The documents outlined that only 224 of the 1,000 ever received any punishment, and that those punishments were usually lenient considering the nature of the crime. The Marine Corps. handed out the most punishments of all the military branches, with 53 incarcerations out of 270 cases. The Air Force was most lenient as only 21 offenders out of 124 cases were punished, and were done so merely by a letter of reprimand.
The Associated Press conducted the investigation and obtained the DoD internal documents through the Freedom of Information Act after military service members attacked Japanese women in Okinawa, which created tensions between Japan and the U.S. military.
The main concern among politicians on Capitol Hill in regards to military rape is the overriding jurisdiction that senior military officers have over court-martial decisions. Senate Armed Services’ personnel subcommittee leader Sen. Kirsten Gillibrand has been leading a bipartisan group of lawmakers to lessen senior officers’ power over court martial decisions. And the AP investigation has given them more fuel.
The investigation “shows the direct evidence of the stories we hear every day,” said Gillibrand. “The men and women of our military deserve better. The deserve to have unbiased, trained military prosecutors reviewing their cases, and making decisions based solely on the merits of the evidence in a transparent way.”
Gillibrand drafted a bill that would disable senior officers from deciding how to prosecute against serious crimes, and is expected to appear before the Senate within the next two weeks. The bill would transfer that power to experienced trial counsels ranked colonel and above. Although it’s a common sense bill, some GOP politicians are criticizing the proposal. Sen. Lindsey Graham (R-SC) has opposed it.
“It [the bill] would dismantle the military justice system beyond sexual assaults,” said Graham. “It would take the commanders off the hook for their responsibility to fix this problem.”
While Sen.
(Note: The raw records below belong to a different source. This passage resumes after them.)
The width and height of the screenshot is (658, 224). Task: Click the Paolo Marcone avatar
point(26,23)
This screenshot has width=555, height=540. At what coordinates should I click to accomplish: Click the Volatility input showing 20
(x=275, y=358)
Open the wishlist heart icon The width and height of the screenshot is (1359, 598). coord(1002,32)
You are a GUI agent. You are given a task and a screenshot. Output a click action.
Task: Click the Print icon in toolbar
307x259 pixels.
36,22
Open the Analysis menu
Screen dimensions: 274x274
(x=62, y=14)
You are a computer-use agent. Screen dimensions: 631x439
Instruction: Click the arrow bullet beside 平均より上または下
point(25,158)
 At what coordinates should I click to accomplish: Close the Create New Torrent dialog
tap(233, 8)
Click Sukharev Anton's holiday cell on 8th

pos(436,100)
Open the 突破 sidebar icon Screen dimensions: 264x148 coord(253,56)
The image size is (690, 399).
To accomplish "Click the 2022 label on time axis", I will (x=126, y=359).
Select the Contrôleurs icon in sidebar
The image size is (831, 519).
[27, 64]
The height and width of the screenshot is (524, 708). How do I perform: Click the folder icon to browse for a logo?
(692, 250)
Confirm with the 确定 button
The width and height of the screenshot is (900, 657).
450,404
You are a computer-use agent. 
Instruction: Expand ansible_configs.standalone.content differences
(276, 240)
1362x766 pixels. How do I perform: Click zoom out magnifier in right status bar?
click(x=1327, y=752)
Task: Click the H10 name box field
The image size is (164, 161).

Graham believes the bill would be throwing the baby out with the bathwater, the truth is that the military judicial system is comprised of a large network of court martial officials and senior officers too incompetent to righteously exercise the autonomy they’ve been afforded. Gillibrand’s bill would simply remove the questionable factor altogether and allow fair trials with final decisions against heinous crimes.